> [Materials provided]
####################
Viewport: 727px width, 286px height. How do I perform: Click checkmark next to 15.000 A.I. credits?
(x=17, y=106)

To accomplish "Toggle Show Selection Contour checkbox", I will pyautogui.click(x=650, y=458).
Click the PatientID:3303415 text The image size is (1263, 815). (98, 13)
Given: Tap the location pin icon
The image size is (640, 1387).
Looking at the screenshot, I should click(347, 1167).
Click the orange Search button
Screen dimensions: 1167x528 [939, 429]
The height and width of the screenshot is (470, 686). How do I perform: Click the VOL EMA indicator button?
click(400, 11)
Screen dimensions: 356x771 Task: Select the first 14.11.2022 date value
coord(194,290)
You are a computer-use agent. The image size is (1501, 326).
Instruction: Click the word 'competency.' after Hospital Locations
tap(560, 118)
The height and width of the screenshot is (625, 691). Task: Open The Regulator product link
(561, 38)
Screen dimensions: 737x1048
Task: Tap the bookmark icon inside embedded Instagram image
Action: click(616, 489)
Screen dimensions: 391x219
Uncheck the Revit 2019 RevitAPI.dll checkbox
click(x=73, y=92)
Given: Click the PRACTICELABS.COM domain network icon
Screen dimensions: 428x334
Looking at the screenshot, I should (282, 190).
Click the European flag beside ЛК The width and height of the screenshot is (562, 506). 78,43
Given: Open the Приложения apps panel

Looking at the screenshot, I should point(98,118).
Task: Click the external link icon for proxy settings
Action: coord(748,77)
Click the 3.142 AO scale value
####################
> [Problem to work on] Every word of every entry must be returned as it appears.

> [Response area]
Viewport: 727px width, 286px height. How do I perform: Click checkmark next to 15.000 A.I. credits?
(x=17, y=106)

To accomplish "Toggle Show Selection Contour checkbox", I will pyautogui.click(x=650, y=458).
Click the PatientID:3303415 text The image size is (1263, 815). (98, 13)
Given: Tap the location pin icon
The image size is (640, 1387).
Looking at the screenshot, I should click(347, 1167).
Click the orange Search button
Screen dimensions: 1167x528 [939, 429]
The height and width of the screenshot is (470, 686). How do I perform: Click the VOL EMA indicator button?
click(400, 11)
Screen dimensions: 356x771 Task: Select the first 14.11.2022 date value
coord(194,290)
You are a computer-use agent. The image size is (1501, 326).
Instruction: Click the word 'competency.' after Hospital Locations
tap(560, 118)
The height and width of the screenshot is (625, 691). Task: Open The Regulator product link
(561, 38)
Screen dimensions: 737x1048
Task: Tap the bookmark icon inside embedded Instagram image
Action: click(616, 489)
Screen dimensions: 391x219
Uncheck the Revit 2019 RevitAPI.dll checkbox
click(x=73, y=92)
Given: Click the PRACTICELABS.COM domain network icon
Screen dimensions: 428x334
Looking at the screenshot, I should (282, 190).
Click the European flag beside ЛК The width and height of the screenshot is (562, 506). 78,43
Given: Open the Приложения apps panel

Looking at the screenshot, I should point(98,118).
Task: Click the external link icon for proxy settings
Action: coord(748,77)
Click the 3.142 AO scale value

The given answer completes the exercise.